I am a (newly minted) 27-year-old who would still snoop for Christmas presents if my mom was still foolish enough to keep my Christmas gifts in the house. She does not, at least as of this year. The anticipation is too much, I think that’s my problem. I remember the first time I did it, I was young and I knew my mom had hidden wrapped presents in the top shelf of her closet. I wasn’t tall enough to reach them and I didn’t have the courage to open them even if I could reach them, but I could move shoes aside and see the festively wrapped boxes and bingo. Not that I could tell what any of it was, but I had this feeling of satisfaction as if I had achieved something.
So maybe I don’t hate surprises as much as I hate the anticipating and the wait for something I know is coming. Just thinking about it is giving me sweaty palms.
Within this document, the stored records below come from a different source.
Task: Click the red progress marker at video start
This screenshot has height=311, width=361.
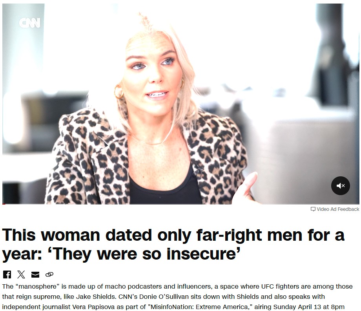Action: [4, 204]
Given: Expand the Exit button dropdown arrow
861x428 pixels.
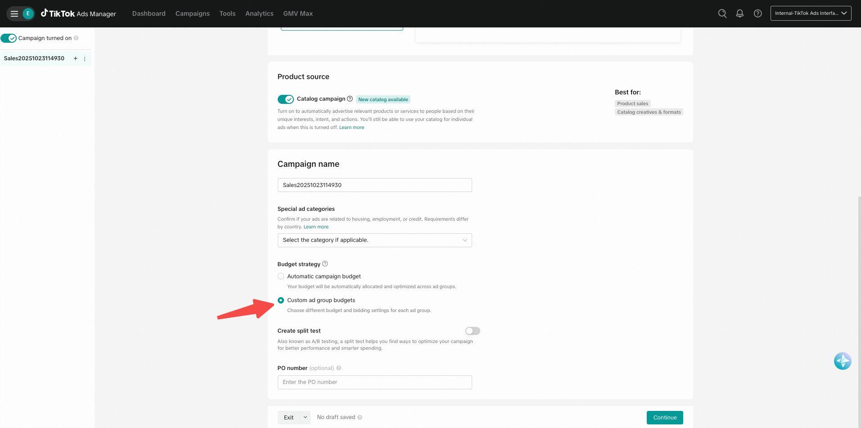Looking at the screenshot, I should point(305,417).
I’m doing a lot of throat clearing right now.
I had my weekly follow-up with Dr. L today, I was scheduled to have a fill so I thought it was weird when they took me to an exam room instead of a procedure room. No big deal though, they’ve done quick fills there where it’s quieter. So in he comes, and he looks at my problematic right side.
Just a quick recap:
- Expander too close to very thin skin that we have been waiting to heal/form capsular tissue
Not too problematic, but it’s enough, enough that after poking at the area of thin skin a little, he leans back and tells me that we’re going to go in surgically to make whatever revision is necessary.
Great. In a few weeks? In the New Year? Bro, I just went back to work. It is Open Enrollment season and I have needy people emailing me constantly.
“Weeeeeeeeeell,” he kind of draws this word out in a way that only someone with a midwestern drawl can, “I had a facial nerve tumor scheduled for tomorrow but it got postponed, so that leaves a big gap in the OR schedule. We’ll do it tomorrow.”
In effort to hide my surprise, I say that it sounds like a really fun/cool/neat surgery was postponed.
“Cool for me, probably not for the guy on the table.”
I nearly tell him he’s a little fucked up and I like it, but that’s probably pushing it a little far. We are not quite there in our BFF relationship.
So, I sign the consent form without reading what I’m consenting to, which causes him to burst out in this hyuck-hyuck sounding belly laugh. Shit can go wrong, just don’t kevorkian me while you’re in there. As an aside, what I consented to is called an “exploratory revision with potential replacement of tissue expander.” It should only require a half hour of surgery, but we have an hour booked in the OR if we decide to hang out.
- Bair Paws gown that blows warm air all over your body. It’s winter where I live, I’m really excited for this.
- Hopefully running into my hot Greek anesthesiologist resident from the last time.
- Leaving work early on a Friday(?) ((I am undecided on this.))
- My foob is going to get fixed. This should probably be ranked higher but Bair Paws is the bomb-dot-com. Yes, I just went 1999 on here but it’s that necessary.
So, probably my least favorite surprise is a finding out I’m having surgery 24 hours before said surgery. And also annoying that I had to have a couple piercings taken out. Oh, and the special soap I have to shower with sucks, but I’ll be back to work Monday so it’s really not that bad and I’m not that upset about it because shit happens and this is better than the expander splitting the skin open and opening that can of worms. I’m lucky.
I will, however, cut a bitch if I wake up with a drain.